Before anything, this is my first OpenCL program, so be cute.
I use AMD OpenCL implementation.
Command Queue on my CPU (host == device)
OpenCL time: 978ms
OpenMP time: 266ms
One thread time: 279ms
-
Why this bad performance in the same CPU?
I understand that this is a memory and not processor work, but on the same device must have at least the same results.
(I believe) there is no buffer copy (I use CL_MEM_USE_HOST_PTR on buffer creation). -
GPU has restrictions in memory allocation. I want to make ultra huge sparse matrix-vector multiplication for Finite Element Analysis.
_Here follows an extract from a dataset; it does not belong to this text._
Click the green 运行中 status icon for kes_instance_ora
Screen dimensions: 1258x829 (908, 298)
If I write and read ALL THE TIME small pieces of these big matrix-vector to GPU, I will have performance cost, No? (Matrix & vector cannot fit in small GPU memory - only 100MB OpenCL buffer allocations for my ATI Radeon).
OpenMP code
#pragma omp parallel for
for(size_t z = 0; z < SIZE; z++)
c[z] = a[z] + b[z];
OpenCL code:
status = clEnqueueWriteBuffer(*cqueue, *ba, CL_FALSE, 0, SIZE * sizeof(float), a, 0, 0, 0);
status |= clEnqueueWriteBuffer(*cqueue, *bb, CL_FALSE, 0, SIZE * sizeof(float), b, 0, 0, 0);
kernel.setArg(0, *ba);
kernel.setArg(1, *bb);
kernel.setArg(2, *bc);
size_t dim[1] { SIZE };
status |= clEnqueueNDRangeKernel(*cqueue, *kernel, 1, 0, dim, 0, 0, 0, 0);
status |= clEnqueueReadBuffer(*cqueue, *bc, CL_TRUE, 0, SIZE * sizeof(float), c, 0, 0, 0);
Kernel code
__kernel void vector_add(__global float *A, __global float *B, __global float *C)
{
size_t idx = get_global_id(0);
C[idx] = A[idx] + B[idx];
}